Artikel ini membahas kajian intertesktual novel Gadis Pantai karya Pramoedya Ananta Toer dan novel Pengakuan Pariyem karya Linus Suryadi AG. Kedua novel tersebut memiliki perbedaan dan persamaan, dengan novel Gadis Pantai sebagai hipogramnya. Metode yang digunakan penulis adalah metode deskriptif kualitatif dengan analisis intepretatif. Hasil pembahasan menunjukkan bahwa analisis novel Gadis Pantai dan Pengakuan Pariyem secara intertesktual terdapat kesamaan dari segi tema dan tokoh, selain itu unsur alur dan latar memiliki perbedaan satu sama lain.
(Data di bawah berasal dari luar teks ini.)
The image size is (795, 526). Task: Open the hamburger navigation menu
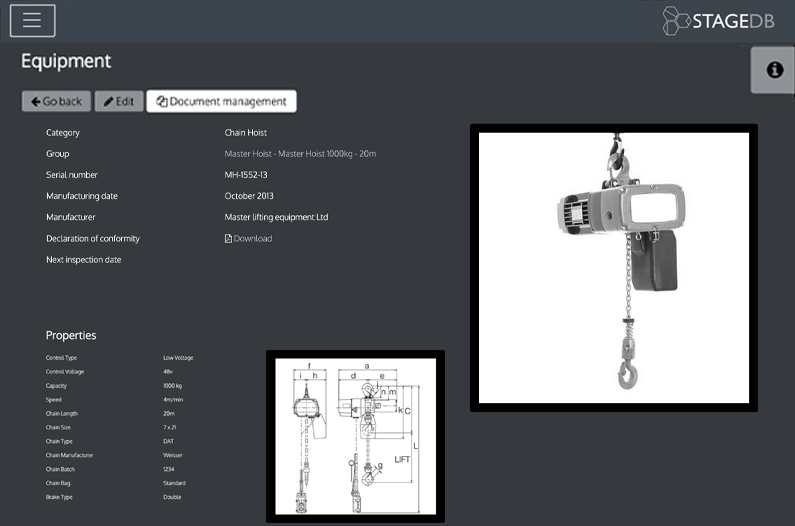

Selain itu, dari segi isi cerita kedua novel terdapat perbedaan. Gadis Pantai menikah secara sah dengan Bendoro, sedangkan Pariyem hanya dijadikan selir. Gadis Pantai tidak mengetahui agama, sedangkan Pariyem mengetahui. Gadis Pantai dilarang untuk merawat anaknya, sedangkan anak Pariyem dirawat bersama. Dapat disimpulkan novel Gadis Pantai dan novel Pengakuan Pariyem memiliki hubungan intertekstual.

Kata kunci: novel, Gadis Pantai, Pengakuan Pariyem, intertekstual.